§ **Problem to solve**
Your task is to repeat the entries exactly from their first line through the line with "Plan d'Épargne Retraite - PER (241, 2379)", and to stop there.

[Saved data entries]
───

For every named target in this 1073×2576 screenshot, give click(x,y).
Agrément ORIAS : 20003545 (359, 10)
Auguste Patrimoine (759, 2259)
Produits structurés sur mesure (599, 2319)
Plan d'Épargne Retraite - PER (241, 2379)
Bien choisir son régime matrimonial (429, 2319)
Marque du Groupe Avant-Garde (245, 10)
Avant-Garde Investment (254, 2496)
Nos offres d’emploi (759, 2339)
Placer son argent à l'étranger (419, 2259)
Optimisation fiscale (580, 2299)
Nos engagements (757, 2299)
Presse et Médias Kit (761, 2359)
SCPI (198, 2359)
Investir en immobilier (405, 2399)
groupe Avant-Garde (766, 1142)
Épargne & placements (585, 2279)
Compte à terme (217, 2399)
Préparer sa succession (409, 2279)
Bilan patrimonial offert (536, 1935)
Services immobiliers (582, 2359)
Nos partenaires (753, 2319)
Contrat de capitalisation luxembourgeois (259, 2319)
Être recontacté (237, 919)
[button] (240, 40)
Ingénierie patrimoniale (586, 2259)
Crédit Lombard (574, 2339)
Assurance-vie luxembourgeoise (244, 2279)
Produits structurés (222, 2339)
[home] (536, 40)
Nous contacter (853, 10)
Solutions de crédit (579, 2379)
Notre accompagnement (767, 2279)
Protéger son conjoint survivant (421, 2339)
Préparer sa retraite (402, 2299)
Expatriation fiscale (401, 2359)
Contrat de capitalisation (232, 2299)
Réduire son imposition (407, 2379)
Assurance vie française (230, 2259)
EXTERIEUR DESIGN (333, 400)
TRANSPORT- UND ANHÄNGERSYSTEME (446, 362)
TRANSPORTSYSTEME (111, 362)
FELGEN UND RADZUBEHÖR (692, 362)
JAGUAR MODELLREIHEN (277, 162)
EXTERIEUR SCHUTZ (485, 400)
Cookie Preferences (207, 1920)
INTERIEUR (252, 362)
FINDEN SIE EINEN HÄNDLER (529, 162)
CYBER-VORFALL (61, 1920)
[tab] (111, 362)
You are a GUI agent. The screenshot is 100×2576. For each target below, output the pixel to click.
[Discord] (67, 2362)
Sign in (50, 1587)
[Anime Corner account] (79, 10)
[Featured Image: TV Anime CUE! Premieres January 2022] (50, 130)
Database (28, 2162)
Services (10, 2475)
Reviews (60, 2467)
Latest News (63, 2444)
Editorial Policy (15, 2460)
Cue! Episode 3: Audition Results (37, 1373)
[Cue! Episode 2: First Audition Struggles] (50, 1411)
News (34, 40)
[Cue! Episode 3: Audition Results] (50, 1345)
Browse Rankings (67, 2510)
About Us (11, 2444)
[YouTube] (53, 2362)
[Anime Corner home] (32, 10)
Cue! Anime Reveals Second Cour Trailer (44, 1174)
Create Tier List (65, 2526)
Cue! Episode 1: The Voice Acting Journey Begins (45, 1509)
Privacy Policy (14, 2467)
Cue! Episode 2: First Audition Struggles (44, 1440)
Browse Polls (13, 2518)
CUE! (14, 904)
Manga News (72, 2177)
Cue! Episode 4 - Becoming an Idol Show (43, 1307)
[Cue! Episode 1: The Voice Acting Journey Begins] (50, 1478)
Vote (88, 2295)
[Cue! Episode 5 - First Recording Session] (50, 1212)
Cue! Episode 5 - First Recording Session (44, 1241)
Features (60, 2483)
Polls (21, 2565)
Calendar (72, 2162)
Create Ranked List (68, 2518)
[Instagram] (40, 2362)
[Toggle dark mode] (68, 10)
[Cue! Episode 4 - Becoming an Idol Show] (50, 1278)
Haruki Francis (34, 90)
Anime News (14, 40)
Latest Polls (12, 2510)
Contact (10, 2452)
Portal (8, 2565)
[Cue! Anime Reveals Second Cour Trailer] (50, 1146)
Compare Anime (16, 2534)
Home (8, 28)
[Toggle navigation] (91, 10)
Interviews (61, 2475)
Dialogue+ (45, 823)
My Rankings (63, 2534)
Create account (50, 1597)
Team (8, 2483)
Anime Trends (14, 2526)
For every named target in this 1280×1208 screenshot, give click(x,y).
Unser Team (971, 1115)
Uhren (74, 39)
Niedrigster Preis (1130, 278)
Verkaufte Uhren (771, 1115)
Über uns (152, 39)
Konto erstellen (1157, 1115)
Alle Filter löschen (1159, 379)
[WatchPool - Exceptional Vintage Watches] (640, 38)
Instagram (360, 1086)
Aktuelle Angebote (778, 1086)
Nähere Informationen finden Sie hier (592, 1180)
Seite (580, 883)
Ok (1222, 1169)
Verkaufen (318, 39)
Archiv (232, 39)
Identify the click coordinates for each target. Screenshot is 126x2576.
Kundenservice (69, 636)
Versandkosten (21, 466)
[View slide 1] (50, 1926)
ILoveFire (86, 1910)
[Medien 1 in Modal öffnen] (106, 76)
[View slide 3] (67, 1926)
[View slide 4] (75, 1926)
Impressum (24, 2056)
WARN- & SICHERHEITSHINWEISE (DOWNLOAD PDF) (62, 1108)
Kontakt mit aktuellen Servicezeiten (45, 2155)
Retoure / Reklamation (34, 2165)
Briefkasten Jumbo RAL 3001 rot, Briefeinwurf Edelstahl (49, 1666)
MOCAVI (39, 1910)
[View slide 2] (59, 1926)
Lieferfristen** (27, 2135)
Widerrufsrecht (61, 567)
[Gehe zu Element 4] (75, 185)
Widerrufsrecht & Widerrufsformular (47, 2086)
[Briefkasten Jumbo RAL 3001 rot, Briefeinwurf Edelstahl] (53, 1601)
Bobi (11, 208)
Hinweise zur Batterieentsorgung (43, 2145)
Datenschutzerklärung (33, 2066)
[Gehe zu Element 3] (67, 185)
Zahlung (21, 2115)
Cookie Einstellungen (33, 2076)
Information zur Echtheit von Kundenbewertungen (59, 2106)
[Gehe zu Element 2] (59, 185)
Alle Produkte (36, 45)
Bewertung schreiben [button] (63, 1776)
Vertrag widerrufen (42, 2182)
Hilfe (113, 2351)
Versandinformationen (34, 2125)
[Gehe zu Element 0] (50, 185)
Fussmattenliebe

───

§ **Task result**
For every named target in this 1073×2576 screenshot, give click(x,y).
Agrément ORIAS : 20003545 (359, 10)
Auguste Patrimoine (759, 2259)
Produits structurés sur mesure (599, 2319)
Plan d'Épargne Retraite - PER (241, 2379)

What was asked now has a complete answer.